The one debate we had with the deck was fourth Tarfire versus fourth Deus. I felt strongly that we needed the power that comes from the Deus, and I still feel that it is a very strong card for you, but I suspect that you can have a slightly stronger 75 if you sacrifice one Deus. The reason for this is that there is one card missing from the list we played. That card is Flame Javelin.
While we had four Lash Out to deal with Crusher, Colossus turned out to be a big deal. Javelin is one of the few good ways to remove a Colossus. The problem with Javelin is that it is not what you want overall. Playing it game 1 is awkward at best, even with its ability to take out Colossus and Mistbind Clique and go to the face. It’s highly castable, and will usually go off for four mana or less, but it doesn’t give you the tempo you need when facing off against Faeries or swarm decks like Merfolk or Red. You want efficient answers you can use while playing men. However, Colossus is key to facing down the Elves, as is being able to take down Garruk when you need to, and Javelin does both jobs. Is there a way to get it into the deck or sideboard and still keep everything else you want?
I think the only realistic way to do that is to either sacrifice Warhammer or take one Deus out of the maindeck, turning it into the third Firespout. That frees up a sideboard slot, and you can use that slot and the second Warhammer (since they go in under similar conditions) to get two copies of Flame Javelin into your sideboard. A wild card would be to cut a Lash Out in the same fashion, since the third Firespout would take its place. It would also be good if a way to improve the matchup against Reveillark could be found that didn’t cost too much, but that seems difficult.
The following sideboard plans assume the original configuration, but note where the adjustment would be non-obvious for Javelin.
While this is not a complete list, they are the major opponents and the rest should be clear.
While Firespout certainly isn’t bad, it is Sorcery speed and you want the instant removal to deal with tricky situations and threaten Mystic Clique in particular while you need to preserve as many threats as possible. You could benefit from a fourth such effect, but you would get marginal gains at most from more than that. In general, remember to concentrate on tempo and to guard against walking into Cryptic Command.

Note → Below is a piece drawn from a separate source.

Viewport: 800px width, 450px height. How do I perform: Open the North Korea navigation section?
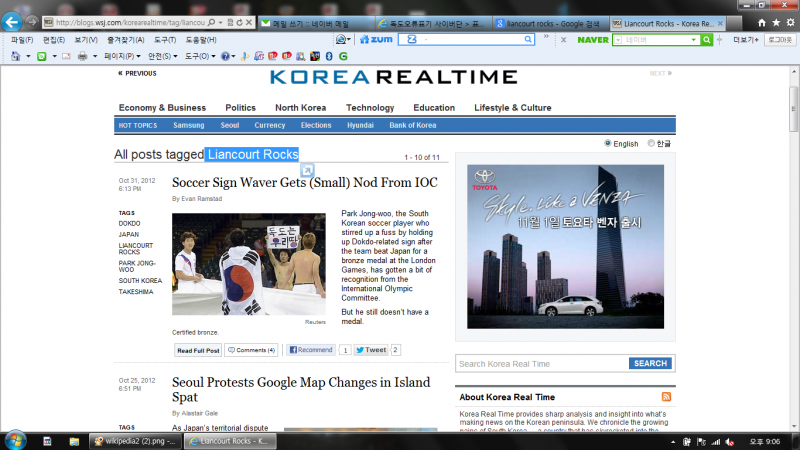[300, 108]
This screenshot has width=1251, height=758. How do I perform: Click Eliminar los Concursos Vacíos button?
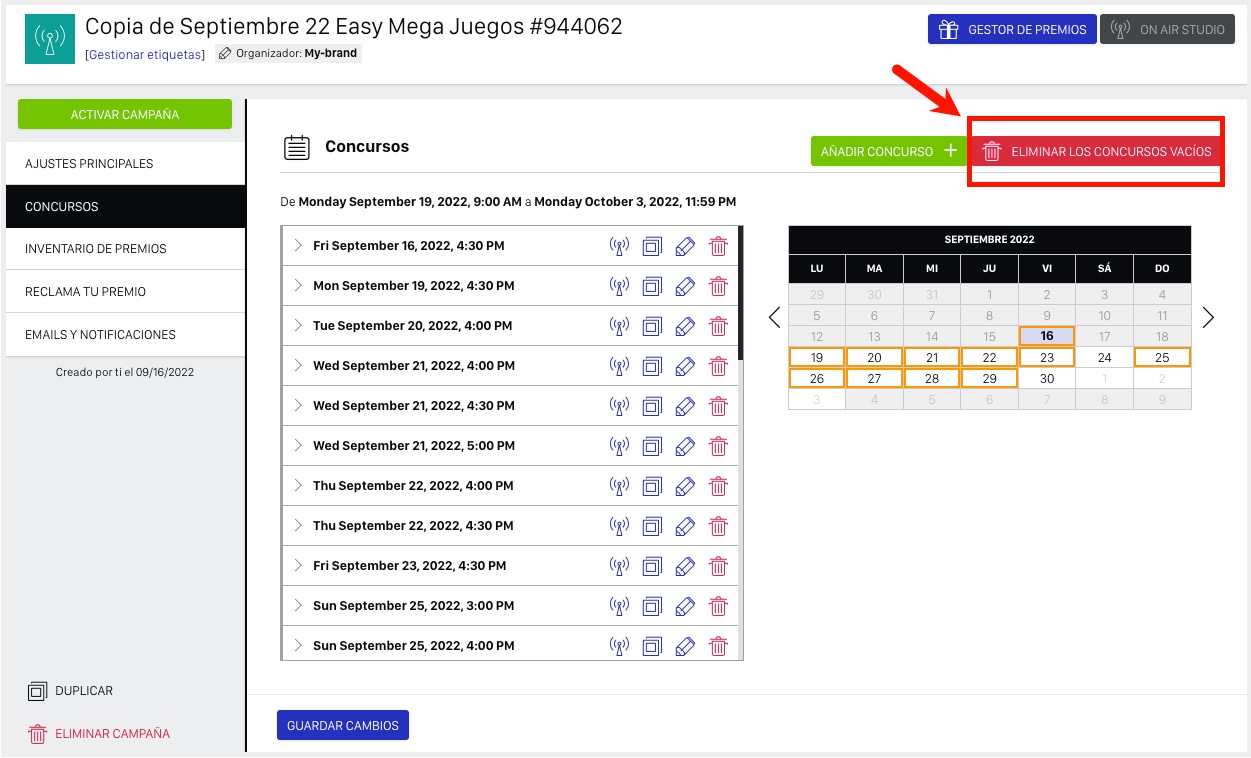click(x=1096, y=152)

Exactly how you board depends on their exact listing, since they will sideboard radically differently sometimes. This is the defensive, make sure you survive plan which will work well against traditional sideboarding. There are some models that bring in Teferi’s Moat or rely on a lot of white or both. In those cases, you can run the deck essentially unsideboarded, and if you know they’re going long then you can bring in Warhammer (if you have it) to use on Crusher against Forge-Tender and on Birds to get around Moat. The sideboarding plan shown here assumes they are going to play their original game and try to kill you quickly rather than play a long game, so you’re playing to not die. If they’re not going all out, you’re not under threat and Finks is unnecessary. Magus will sometimes die in a Firespout but he shuts down the river guide while doing so and otherwise can cripple them so that’s fine; remember that Firespout saved for later is still very good for you.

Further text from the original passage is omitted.